Apart from finally sharing data I created such a long time ago, I hope this little project can do a number of useful things: showcase the York cause papers as a source, provide a useful resource for research into early modern defamation, slander, gossip and reputation, and encourage other researchers to do similar things with their old research stuff.

Record Linkage: project workshop and work in progress


We’re holding an afternoon workshop on record/data linkage in Sheffield on 4 November. The aim is to explore the challenges and rewards of applying automated nominal record linkage to large-scale historical datasets, with all their variability, fuzziness and uncertainties, but we’d also very much welcome participants and insights from all fields concerned with data linkage including social sciences, health sciences and computer science. In addition to presentations about our work in progress on 90,000 19th-century prisoners and convicts, we have guest speakers who will bring extensive experience of historical record linkage projects to the discussion. It’s free to attend and anyone with an interest, at any stage of their academic career, is welcome (I’d particularly love to see plenty of PhD students!). More info can be found on our website here (and there’s also a programme to download).

Record linkage is really at the heart of the Digital Panopticon project’s goals to explore the impact of the different types of punishments on Old Bailey Online defendants between about 1780 and 1875 (along with working on data visualisations for exploring, presenting and communicating the data and research findings). Our research questions include: How can we improve current record-linkage processes to maximise both the number of individuals linked across different datasets and the amount of information obtained about each individual? What is the minimum amount of contextual information needed in order to conduct successful large-scale record linkage of data pertaining to specific individuals?

I’ve blogged in the past about problems associated with historical record linkage where you don’t have handy unique IDs (like, say, National Insurance numbers): names are often crucial but are highly problematic, and problems with a source like Old Bailey Online that tells us about sentences but not actual punishments. Those are among our biggest headaches with Digital Panopticon.
□ □ □ □ □ □ □
Exercise details:
Continue the blog post on historical record linkage, starting after its last sentence.

[Entries for text and item location]
□ □ □ □ □ □ □
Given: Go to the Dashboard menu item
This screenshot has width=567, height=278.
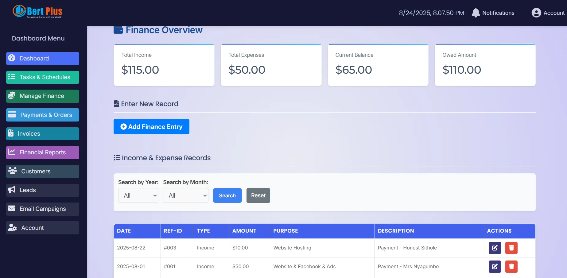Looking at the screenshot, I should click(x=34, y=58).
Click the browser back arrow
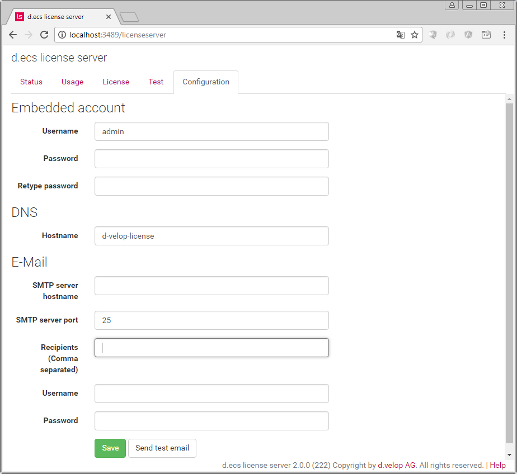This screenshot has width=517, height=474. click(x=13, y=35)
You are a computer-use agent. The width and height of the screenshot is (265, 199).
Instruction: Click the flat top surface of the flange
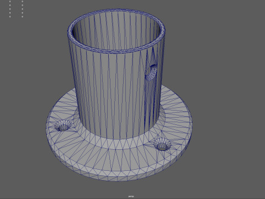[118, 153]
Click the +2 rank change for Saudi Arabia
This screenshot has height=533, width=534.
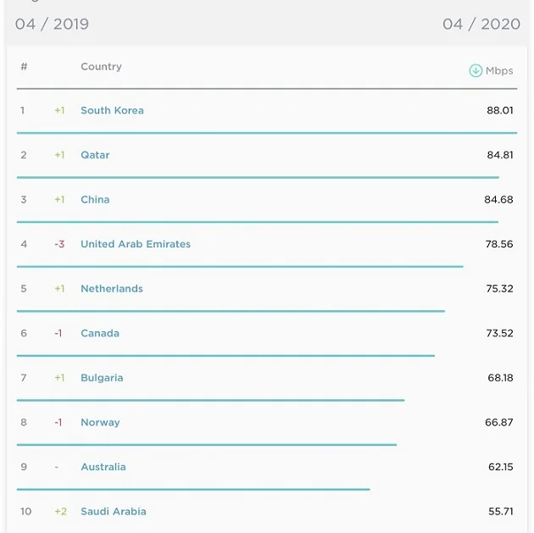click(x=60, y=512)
□ □ □ □ □ □ □
Exercise output:
There are a lot of missing people when we link OBO to transportation records, and a lot of possible reasons for linking to fail. There might be errors in the data created at almost any point between the making of the original source and our production of a specific dataset to feed to the computer: eg, if you’re extracting a London-only subset from a national dataset and you’re not careful, you might also end up with records from Londonderry. Oops. (“You” there is an euphemism for “I”. )

Then there are problems caused by spelling variations in names, or the use of aliases and different names. And the problem of common names. As I blogged before: “How do you decide whether one Robert Scott is the same person as another Robert Scott, or someone else altogether?” But that gets much worse when the name in question is “Mary Smith”.

And the fails that are due to the gaps in our data: Were they pardoned? Did they die in prison or on the hulks before they could be transported? And so we are on a quest to track down sources that can tell us these things and fill the gaps (not all of which have been digitised; some of which have probably not even survived, especially from the 18th century).

Irreconcilable conflicts can emerge between different sources (eg, different trial dates and places). At this point we have to turn to the specialist knowledge of the project team on how, when and where particular sources were created so we can attempt to rate the relative reliability of two conflicting sources. But how are we going to handle those weightings when we’re dealing with  thousands of people and the links are all probables anyway? (Just because source A is generally more reliable for a certain piece of information than source B doesn’t mean A is always right and B is always wrong if they’re in conflict.)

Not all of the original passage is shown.